** START OF Dataset excerpts **
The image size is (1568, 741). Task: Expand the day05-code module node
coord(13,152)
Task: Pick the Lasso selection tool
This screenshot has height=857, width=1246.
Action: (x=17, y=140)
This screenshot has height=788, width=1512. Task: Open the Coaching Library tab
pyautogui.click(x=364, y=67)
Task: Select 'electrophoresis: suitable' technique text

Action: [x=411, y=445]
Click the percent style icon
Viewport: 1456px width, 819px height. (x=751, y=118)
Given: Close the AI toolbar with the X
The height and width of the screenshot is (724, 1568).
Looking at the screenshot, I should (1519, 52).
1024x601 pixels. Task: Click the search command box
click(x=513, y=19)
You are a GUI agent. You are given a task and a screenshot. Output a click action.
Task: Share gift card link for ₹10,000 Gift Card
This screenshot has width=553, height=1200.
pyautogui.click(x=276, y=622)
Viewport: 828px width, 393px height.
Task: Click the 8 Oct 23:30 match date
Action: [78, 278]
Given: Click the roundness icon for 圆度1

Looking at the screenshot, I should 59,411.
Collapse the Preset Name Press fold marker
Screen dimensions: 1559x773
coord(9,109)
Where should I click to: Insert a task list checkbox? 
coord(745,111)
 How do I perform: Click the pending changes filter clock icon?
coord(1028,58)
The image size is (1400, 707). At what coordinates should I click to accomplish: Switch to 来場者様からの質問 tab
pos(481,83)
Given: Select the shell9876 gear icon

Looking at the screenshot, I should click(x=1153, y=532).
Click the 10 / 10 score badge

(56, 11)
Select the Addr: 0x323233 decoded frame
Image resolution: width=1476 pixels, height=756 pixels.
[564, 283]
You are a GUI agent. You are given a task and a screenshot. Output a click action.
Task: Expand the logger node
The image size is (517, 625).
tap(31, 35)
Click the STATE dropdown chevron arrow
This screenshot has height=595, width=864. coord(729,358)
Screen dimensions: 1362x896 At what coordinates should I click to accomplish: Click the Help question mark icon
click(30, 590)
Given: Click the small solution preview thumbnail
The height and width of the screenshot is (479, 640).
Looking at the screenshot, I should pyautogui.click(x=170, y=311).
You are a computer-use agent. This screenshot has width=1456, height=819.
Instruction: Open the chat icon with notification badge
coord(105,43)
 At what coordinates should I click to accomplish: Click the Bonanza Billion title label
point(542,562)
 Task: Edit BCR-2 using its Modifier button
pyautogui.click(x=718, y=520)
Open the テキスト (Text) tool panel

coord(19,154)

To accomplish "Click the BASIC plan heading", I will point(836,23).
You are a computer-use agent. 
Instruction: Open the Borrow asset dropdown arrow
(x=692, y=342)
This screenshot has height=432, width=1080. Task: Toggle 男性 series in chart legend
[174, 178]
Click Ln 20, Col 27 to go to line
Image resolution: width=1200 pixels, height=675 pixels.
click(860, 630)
** END OF Dataset excerpts **
Retype every one of the items above line for line, without changing anything.

▶ [Correct answer]:
The image size is (1568, 741). Task: Expand the day05-code module node
coord(13,152)
Task: Pick the Lasso selection tool
This screenshot has height=857, width=1246.
Action: (x=17, y=140)
This screenshot has height=788, width=1512. Task: Open the Coaching Library tab
pyautogui.click(x=364, y=67)
Task: Select 'electrophoresis: suitable' technique text

Action: [x=411, y=445]
Click the percent style icon
Viewport: 1456px width, 819px height. (x=751, y=118)
Given: Close the AI toolbar with the X
The height and width of the screenshot is (724, 1568).
Looking at the screenshot, I should (1519, 52).
1024x601 pixels. Task: Click the search command box
click(x=513, y=19)
You are a GUI agent. You are given a task and a screenshot. Output a click action.
Task: Share gift card link for ₹10,000 Gift Card
This screenshot has width=553, height=1200.
pyautogui.click(x=276, y=622)
Viewport: 828px width, 393px height.
Task: Click the 8 Oct 23:30 match date
Action: [78, 278]
Given: Click the roundness icon for 圆度1

Looking at the screenshot, I should 59,411.
Collapse the Preset Name Press fold marker
Screen dimensions: 1559x773
coord(9,109)
Where should I click to: Insert a task list checkbox? 
coord(745,111)
 How do I perform: Click the pending changes filter clock icon?
coord(1028,58)
The image size is (1400, 707). At what coordinates should I click to accomplish: Switch to 来場者様からの質問 tab
pos(481,83)
Given: Select the shell9876 gear icon

Looking at the screenshot, I should click(x=1153, y=532).
Click the 10 / 10 score badge

(56, 11)
Select the Addr: 0x323233 decoded frame
Image resolution: width=1476 pixels, height=756 pixels.
[564, 283]
You are a GUI agent. You are given a task and a screenshot. Output a click action.
Task: Expand the logger node
The image size is (517, 625).
tap(31, 35)
Click the STATE dropdown chevron arrow
This screenshot has height=595, width=864. coord(729,358)
Screen dimensions: 1362x896 At what coordinates should I click to accomplish: Click the Help question mark icon
click(30, 590)
Given: Click the small solution preview thumbnail
The height and width of the screenshot is (479, 640).
Looking at the screenshot, I should pyautogui.click(x=170, y=311).
You are a computer-use agent. This screenshot has width=1456, height=819.
Instruction: Open the chat icon with notification badge
coord(105,43)
 At what coordinates should I click to accomplish: Click the Bonanza Billion title label
point(542,562)
 Task: Edit BCR-2 using its Modifier button
pyautogui.click(x=718, y=520)
Open the テキスト (Text) tool panel

coord(19,154)

To accomplish "Click the BASIC plan heading", I will point(836,23).
You are a computer-use agent. 
Instruction: Open the Borrow asset dropdown arrow
(x=692, y=342)
This screenshot has height=432, width=1080. Task: Toggle 男性 series in chart legend
[174, 178]
Click Ln 20, Col 27 to go to line
Image resolution: width=1200 pixels, height=675 pixels.
click(860, 630)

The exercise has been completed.